Description of the task: Each entry is to be output precisely as it appears.

(Source data)
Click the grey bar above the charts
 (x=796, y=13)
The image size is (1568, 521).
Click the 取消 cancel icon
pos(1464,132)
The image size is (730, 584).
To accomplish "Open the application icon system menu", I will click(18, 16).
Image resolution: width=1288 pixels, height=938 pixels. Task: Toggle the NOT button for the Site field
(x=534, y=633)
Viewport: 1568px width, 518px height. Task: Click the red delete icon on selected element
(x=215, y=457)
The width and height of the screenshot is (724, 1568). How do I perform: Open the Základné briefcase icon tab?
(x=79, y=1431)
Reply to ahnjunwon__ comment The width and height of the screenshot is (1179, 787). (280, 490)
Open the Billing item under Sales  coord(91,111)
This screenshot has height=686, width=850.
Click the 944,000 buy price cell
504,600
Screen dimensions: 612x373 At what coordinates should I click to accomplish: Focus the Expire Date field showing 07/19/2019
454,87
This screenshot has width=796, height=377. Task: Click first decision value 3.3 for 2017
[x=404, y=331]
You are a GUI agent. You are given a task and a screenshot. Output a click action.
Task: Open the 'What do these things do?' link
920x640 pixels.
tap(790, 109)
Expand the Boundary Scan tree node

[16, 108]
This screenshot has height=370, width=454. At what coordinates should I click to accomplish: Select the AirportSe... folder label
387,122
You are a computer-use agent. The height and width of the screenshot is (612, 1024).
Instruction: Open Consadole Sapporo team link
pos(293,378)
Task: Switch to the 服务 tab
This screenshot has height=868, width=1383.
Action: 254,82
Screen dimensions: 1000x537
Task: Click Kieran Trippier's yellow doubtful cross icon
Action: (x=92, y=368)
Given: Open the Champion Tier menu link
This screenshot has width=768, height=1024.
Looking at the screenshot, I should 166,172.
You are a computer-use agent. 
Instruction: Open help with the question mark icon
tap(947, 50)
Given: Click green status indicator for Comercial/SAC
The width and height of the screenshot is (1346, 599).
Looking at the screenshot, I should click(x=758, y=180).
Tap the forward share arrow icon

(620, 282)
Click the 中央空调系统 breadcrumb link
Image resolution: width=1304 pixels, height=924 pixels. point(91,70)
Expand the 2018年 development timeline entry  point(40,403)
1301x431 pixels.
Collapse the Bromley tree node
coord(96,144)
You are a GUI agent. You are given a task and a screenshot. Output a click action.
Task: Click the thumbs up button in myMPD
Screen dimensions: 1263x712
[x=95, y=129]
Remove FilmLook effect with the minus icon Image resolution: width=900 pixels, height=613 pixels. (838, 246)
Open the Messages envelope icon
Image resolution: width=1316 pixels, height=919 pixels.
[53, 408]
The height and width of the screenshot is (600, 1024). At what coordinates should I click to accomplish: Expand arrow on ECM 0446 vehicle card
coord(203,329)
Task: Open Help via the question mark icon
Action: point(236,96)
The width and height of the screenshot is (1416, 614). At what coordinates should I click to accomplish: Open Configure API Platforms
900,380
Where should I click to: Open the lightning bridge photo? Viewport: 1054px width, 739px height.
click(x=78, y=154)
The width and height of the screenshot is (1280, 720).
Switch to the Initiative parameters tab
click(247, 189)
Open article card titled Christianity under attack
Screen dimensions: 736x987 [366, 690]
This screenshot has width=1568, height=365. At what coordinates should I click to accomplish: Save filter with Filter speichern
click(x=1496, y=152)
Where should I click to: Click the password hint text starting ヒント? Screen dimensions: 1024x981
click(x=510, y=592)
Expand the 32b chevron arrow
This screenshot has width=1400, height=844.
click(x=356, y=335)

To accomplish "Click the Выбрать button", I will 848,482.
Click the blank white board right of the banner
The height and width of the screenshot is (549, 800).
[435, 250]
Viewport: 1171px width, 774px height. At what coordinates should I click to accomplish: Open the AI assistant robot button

Answer box:
Click the grey bar above the charts
 (x=796, y=13)
The image size is (1568, 521).
Click the 取消 cancel icon
pos(1464,132)
The image size is (730, 584).
To accomplish "Open the application icon system menu", I will click(18, 16).
Image resolution: width=1288 pixels, height=938 pixels. Task: Toggle the NOT button for the Site field
(x=534, y=633)
Viewport: 1568px width, 518px height. Task: Click the red delete icon on selected element
(x=215, y=457)
The width and height of the screenshot is (724, 1568). How do I perform: Open the Základné briefcase icon tab?
(x=79, y=1431)
Reply to ahnjunwon__ comment The width and height of the screenshot is (1179, 787). (280, 490)
Open the Billing item under Sales  coord(91,111)
This screenshot has height=686, width=850.
Click the 944,000 buy price cell
504,600
Screen dimensions: 612x373 At what coordinates should I click to accomplish: Focus the Expire Date field showing 07/19/2019
454,87
This screenshot has width=796, height=377. Task: Click first decision value 3.3 for 2017
[x=404, y=331]
You are a GUI agent. You are given a task and a screenshot. Output a click action.
Task: Open the 'What do these things do?' link
920x640 pixels.
tap(790, 109)
Expand the Boundary Scan tree node

[16, 108]
This screenshot has height=370, width=454. At what coordinates should I click to accomplish: Select the AirportSe... folder label
387,122
You are a computer-use agent. The height and width of the screenshot is (612, 1024).
Instruction: Open Consadole Sapporo team link
pos(293,378)
Task: Switch to the 服务 tab
This screenshot has height=868, width=1383.
Action: 254,82
Screen dimensions: 1000x537
Task: Click Kieran Trippier's yellow doubtful cross icon
Action: (x=92, y=368)
Given: Open the Champion Tier menu link
This screenshot has width=768, height=1024.
Looking at the screenshot, I should 166,172.
You are a computer-use agent. 
Instruction: Open help with the question mark icon
tap(947, 50)
Given: Click green status indicator for Comercial/SAC
The width and height of the screenshot is (1346, 599).
Looking at the screenshot, I should click(x=758, y=180).
Tap the forward share arrow icon

(620, 282)
Click the 中央空调系统 breadcrumb link
Image resolution: width=1304 pixels, height=924 pixels. point(91,70)
Expand the 2018年 development timeline entry  point(40,403)
1301x431 pixels.
Collapse the Bromley tree node
coord(96,144)
You are a GUI agent. You are given a task and a screenshot. Output a click action.
Task: Click the thumbs up button in myMPD
Screen dimensions: 1263x712
[x=95, y=129]
Remove FilmLook effect with the minus icon Image resolution: width=900 pixels, height=613 pixels. (838, 246)
Open the Messages envelope icon
Image resolution: width=1316 pixels, height=919 pixels.
[53, 408]
The height and width of the screenshot is (600, 1024). At what coordinates should I click to accomplish: Expand arrow on ECM 0446 vehicle card
coord(203,329)
Task: Open Help via the question mark icon
Action: point(236,96)
The width and height of the screenshot is (1416, 614). At what coordinates should I click to accomplish: Open Configure API Platforms
900,380
Where should I click to: Open the lightning bridge photo? Viewport: 1054px width, 739px height.
click(x=78, y=154)
The width and height of the screenshot is (1280, 720).
Switch to the Initiative parameters tab
click(247, 189)
Open article card titled Christianity under attack
Screen dimensions: 736x987 [366, 690]
This screenshot has width=1568, height=365. At what coordinates should I click to accomplish: Save filter with Filter speichern
click(x=1496, y=152)
Where should I click to: Click the password hint text starting ヒント? Screen dimensions: 1024x981
click(x=510, y=592)
Expand the 32b chevron arrow
This screenshot has width=1400, height=844.
click(x=356, y=335)

To accomplish "Click the Выбрать button", I will 848,482.
Click the blank white board right of the banner
The height and width of the screenshot is (549, 800).
[435, 250]
Viewport: 1171px width, 774px height. At what coordinates should I click to accomplish: Open the AI assistant robot button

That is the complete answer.